In one implementation, a classifier may be created from each of the individual and combinational classifiers. For example, each classifier may be separately applied to the image, and the confidence associated with the classification from each classifier may be determined. The confidence information may output, for example, in an Output Probabilities Matrix. The Output Probabilities Matrix may be displayed to a user. The confidence values may be multiplied by the weight of the classifier and then multiplied by the precision value for the particular class and classifier. In some cases, the processor considers classifiers where the confidence level is above a threshold, such as above a percentage and/or considers the top n classifiers in order of confidence.
Beginning at 400, a processor selects a region based classifier. The classifier may be selected in any suitable manner. The classifier may be selected based on a comparison of the accuracy and/or precision of multiple region based classifiers. In some cases, some of the region based classifier may account for multiple region types, such as where a combinational classifier created using the method of
Continuing to 401, a processor applies the selected classifier to a received image. The processor may input information about the regions of the received image that are associated with the regions of the image classifier. The received image may be, for example, packaging associated with a product. The packaging may be associated with a particular company that receives packaging from a particular print service provider or set of print service providers. The output from the selected classifier may be a print service provider, or other information indicating a source of the image.

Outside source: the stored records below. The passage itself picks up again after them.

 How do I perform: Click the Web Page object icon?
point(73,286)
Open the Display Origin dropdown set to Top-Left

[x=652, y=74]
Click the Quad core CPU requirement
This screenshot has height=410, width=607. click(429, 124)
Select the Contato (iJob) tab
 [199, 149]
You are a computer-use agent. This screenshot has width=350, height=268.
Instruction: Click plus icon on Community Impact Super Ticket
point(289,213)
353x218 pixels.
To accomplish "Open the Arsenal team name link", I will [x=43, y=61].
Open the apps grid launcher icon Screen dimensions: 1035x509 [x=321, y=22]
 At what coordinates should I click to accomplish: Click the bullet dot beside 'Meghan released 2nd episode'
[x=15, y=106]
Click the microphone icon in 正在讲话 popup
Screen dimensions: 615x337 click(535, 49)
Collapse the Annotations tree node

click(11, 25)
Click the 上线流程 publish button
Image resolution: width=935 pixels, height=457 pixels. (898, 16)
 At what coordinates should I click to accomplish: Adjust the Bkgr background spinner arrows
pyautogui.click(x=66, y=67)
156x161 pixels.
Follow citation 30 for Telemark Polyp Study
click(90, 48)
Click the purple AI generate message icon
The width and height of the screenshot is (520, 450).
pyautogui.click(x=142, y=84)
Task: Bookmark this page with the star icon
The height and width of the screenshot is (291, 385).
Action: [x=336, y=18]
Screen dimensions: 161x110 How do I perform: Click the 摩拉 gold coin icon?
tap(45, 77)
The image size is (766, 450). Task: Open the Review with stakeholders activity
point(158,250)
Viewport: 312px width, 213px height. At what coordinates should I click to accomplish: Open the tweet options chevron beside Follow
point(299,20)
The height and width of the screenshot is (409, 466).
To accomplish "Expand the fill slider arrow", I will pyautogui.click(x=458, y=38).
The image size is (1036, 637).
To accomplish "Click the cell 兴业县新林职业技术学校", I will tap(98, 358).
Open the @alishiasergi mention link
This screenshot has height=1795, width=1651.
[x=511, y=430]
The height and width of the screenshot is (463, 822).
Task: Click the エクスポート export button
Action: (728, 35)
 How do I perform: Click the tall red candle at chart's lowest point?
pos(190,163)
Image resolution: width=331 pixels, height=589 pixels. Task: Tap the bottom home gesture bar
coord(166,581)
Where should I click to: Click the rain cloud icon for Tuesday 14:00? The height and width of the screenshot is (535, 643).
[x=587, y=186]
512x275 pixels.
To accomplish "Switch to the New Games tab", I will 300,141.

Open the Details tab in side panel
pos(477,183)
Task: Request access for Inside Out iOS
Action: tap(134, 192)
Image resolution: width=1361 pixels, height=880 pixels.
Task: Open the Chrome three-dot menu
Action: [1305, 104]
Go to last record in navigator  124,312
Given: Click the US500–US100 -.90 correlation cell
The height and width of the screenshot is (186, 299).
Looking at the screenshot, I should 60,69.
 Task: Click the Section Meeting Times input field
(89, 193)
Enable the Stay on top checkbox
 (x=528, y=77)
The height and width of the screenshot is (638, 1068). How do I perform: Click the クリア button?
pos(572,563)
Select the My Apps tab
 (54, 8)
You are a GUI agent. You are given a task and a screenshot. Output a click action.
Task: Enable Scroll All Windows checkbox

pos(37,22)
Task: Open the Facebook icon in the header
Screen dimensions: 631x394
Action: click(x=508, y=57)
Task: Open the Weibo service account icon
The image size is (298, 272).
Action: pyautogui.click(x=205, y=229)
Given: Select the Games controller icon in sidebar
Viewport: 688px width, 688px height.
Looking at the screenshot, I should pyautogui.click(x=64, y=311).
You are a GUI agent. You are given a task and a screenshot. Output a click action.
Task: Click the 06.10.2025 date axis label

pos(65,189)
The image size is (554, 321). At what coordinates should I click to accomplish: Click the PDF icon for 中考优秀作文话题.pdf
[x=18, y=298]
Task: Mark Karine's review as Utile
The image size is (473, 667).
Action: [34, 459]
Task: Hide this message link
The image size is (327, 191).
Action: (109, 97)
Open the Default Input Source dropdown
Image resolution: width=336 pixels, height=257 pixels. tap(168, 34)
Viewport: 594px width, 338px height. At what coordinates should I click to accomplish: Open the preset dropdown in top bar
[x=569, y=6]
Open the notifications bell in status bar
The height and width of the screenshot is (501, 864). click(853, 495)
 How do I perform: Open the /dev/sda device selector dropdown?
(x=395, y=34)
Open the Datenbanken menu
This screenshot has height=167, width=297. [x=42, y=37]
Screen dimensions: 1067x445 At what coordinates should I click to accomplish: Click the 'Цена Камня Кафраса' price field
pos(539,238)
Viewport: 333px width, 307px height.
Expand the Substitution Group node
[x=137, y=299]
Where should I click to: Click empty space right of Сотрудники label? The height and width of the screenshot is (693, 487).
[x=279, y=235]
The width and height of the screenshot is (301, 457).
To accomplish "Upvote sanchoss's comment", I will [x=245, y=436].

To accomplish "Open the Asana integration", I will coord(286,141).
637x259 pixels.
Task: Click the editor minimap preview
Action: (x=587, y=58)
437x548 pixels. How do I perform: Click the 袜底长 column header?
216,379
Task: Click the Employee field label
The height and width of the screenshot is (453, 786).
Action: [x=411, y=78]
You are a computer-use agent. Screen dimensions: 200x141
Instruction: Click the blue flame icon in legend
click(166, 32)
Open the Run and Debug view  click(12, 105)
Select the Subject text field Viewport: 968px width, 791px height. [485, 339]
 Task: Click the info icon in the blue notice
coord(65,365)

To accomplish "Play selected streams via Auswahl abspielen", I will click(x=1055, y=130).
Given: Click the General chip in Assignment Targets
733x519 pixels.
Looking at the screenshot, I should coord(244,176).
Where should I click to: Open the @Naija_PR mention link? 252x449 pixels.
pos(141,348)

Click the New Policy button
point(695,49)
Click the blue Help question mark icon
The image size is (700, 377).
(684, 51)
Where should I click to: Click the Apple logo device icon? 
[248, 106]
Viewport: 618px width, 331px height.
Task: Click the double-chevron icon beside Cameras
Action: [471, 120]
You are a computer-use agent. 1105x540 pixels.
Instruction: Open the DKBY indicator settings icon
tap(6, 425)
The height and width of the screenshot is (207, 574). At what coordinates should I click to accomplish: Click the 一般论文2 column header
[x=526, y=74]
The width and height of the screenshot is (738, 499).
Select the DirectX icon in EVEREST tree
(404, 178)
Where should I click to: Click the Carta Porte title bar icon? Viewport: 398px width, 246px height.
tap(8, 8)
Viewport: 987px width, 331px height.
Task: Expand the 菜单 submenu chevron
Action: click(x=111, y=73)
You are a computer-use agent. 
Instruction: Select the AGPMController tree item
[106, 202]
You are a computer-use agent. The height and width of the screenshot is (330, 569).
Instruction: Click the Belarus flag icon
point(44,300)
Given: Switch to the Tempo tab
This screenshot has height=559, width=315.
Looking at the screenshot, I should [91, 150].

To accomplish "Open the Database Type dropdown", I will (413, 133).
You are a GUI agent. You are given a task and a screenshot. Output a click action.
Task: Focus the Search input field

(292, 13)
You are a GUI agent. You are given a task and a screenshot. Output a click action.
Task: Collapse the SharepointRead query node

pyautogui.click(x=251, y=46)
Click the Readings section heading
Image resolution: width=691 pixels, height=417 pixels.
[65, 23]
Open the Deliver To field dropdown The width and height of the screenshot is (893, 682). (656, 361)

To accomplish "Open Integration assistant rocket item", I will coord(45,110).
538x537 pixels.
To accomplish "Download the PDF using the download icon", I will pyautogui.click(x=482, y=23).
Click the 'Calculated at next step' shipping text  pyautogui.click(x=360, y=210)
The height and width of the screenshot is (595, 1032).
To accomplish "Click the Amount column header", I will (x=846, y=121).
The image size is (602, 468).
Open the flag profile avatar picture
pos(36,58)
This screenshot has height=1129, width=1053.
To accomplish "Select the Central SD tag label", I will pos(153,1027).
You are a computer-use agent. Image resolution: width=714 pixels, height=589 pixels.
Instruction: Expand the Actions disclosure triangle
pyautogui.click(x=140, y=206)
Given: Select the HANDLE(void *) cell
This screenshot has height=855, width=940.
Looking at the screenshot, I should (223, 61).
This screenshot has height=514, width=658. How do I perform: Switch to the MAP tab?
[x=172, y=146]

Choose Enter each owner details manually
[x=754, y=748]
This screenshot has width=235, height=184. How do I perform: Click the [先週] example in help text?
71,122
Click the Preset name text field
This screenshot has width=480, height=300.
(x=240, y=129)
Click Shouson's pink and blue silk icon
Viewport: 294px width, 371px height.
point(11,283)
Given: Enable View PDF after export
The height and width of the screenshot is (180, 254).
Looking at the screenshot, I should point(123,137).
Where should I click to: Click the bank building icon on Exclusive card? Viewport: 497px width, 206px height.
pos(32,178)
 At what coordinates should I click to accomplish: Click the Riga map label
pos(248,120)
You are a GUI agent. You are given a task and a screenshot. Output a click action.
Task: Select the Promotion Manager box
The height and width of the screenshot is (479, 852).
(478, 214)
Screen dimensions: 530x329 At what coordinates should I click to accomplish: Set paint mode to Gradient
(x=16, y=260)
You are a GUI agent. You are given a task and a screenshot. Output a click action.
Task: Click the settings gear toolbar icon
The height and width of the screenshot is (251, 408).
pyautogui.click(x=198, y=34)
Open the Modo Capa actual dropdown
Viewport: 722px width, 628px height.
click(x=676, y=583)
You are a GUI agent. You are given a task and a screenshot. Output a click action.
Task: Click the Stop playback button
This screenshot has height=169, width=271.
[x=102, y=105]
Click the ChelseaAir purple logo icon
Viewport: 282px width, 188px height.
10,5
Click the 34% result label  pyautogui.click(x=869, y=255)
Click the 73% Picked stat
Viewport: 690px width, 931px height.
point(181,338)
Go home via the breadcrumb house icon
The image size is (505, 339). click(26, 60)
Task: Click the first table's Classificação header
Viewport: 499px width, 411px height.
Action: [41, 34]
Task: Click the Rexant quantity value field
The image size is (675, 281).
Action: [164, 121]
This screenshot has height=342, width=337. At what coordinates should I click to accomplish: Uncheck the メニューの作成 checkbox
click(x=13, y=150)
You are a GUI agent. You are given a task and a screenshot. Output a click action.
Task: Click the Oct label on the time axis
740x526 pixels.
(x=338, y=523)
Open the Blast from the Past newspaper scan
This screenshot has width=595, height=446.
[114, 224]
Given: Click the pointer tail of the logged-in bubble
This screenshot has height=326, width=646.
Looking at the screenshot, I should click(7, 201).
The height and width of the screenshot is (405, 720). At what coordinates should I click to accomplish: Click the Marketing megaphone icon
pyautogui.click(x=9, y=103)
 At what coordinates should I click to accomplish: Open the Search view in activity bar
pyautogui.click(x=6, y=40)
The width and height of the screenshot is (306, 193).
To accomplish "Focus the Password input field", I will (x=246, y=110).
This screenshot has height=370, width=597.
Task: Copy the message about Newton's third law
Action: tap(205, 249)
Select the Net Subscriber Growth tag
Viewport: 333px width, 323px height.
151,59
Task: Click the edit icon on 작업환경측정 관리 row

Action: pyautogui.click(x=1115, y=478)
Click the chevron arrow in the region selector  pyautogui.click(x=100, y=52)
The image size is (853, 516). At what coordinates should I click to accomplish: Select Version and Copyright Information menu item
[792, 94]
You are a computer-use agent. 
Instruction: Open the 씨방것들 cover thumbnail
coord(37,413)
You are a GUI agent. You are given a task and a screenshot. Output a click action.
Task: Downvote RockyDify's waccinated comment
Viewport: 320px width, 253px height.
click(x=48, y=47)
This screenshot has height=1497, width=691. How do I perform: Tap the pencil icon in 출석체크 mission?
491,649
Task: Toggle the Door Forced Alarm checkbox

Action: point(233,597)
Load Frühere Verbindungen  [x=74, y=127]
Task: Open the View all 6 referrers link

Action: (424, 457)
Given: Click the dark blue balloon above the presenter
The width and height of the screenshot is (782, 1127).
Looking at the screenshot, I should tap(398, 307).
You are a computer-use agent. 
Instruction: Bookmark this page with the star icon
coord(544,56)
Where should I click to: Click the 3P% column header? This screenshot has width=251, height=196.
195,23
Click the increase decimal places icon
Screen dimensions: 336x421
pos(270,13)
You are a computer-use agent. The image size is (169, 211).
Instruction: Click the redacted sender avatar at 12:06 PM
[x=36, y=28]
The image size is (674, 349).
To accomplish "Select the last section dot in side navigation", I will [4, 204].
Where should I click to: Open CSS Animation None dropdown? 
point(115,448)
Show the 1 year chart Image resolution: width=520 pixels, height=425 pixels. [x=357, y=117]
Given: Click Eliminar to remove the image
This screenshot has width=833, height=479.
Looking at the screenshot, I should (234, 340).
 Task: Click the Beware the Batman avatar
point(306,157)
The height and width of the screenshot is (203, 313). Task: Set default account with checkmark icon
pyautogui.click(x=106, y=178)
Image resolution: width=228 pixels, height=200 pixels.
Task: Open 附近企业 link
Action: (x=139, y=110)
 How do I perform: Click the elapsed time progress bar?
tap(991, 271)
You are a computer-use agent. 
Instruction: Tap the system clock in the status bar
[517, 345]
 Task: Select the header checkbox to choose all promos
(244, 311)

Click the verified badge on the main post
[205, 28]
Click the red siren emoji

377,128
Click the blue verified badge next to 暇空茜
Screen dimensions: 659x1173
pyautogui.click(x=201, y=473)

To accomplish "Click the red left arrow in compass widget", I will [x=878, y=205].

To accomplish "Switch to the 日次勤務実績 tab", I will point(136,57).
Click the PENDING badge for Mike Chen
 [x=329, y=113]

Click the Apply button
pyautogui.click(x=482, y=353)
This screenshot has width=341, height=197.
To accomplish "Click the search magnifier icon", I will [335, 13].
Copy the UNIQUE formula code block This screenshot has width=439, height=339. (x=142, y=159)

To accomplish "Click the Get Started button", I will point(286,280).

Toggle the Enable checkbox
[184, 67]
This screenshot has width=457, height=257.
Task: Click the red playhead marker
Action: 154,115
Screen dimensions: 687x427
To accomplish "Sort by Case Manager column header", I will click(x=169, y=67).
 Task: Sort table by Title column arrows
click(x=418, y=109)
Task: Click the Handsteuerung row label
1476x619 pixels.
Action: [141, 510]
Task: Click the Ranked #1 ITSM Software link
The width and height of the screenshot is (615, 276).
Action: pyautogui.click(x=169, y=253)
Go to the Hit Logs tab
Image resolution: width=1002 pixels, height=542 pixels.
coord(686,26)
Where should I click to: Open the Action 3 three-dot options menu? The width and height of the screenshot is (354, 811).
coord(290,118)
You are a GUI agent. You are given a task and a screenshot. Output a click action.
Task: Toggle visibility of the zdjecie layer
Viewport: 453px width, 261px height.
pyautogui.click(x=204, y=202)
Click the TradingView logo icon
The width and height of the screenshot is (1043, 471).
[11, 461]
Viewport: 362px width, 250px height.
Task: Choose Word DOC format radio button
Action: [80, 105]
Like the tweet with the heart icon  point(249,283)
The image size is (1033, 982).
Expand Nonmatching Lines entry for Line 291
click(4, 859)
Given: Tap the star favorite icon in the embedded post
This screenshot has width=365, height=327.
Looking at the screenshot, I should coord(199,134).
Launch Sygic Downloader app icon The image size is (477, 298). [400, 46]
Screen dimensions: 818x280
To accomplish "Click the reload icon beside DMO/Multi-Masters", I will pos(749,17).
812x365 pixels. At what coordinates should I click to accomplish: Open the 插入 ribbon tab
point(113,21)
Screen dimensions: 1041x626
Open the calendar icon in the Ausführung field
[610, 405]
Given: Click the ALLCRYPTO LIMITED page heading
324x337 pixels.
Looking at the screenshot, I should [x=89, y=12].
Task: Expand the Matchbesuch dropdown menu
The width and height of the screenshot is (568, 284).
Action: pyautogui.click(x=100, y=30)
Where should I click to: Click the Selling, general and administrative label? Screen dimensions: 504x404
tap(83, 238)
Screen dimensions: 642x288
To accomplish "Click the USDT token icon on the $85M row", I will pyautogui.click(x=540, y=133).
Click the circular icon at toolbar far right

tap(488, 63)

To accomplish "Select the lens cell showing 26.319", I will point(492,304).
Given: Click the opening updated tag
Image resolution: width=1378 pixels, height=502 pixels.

In one implementation, the processor determines a confidence level associated with the print service provider output. For example, the classifier may output a confidence level associated with the classification to the particular print service provider, where a higher confidence level indicates a higher likelihood that the classification is correct.
Moving to 402, a processor determines a likelihood of counterfeiting based on a confidence level and/or the output print service provider. For example, the processor may evaluate the output print service provider. If the print service provider is not in the set known to create the packaging for the product owner, the processor may output information related to a likelihood of counterfeiting.
In one implementation, the processor evaluates a confidence level associated with the print service provider. For example, if a print service provider associated with the product is output, but the confidence level is below a threshold, the processor may output information indicating a likelihood of counterfeiting.
A similar method may be used to determine other information about the origin of an image. For example, packaging from a known print service provider may be classified using the selected region based image classification method. A classification to a different print service provider or a low confidence level of a classification to the correct print service provider may indicate quality problems associated with the print service provider. A region based image classifier may be easily created and compared using a confusion matrix or other methods for comparing correct classification and misclassification information. As a result, a better classifier may be used and the results from classifying new images outside of the training set are more likely to be accurate.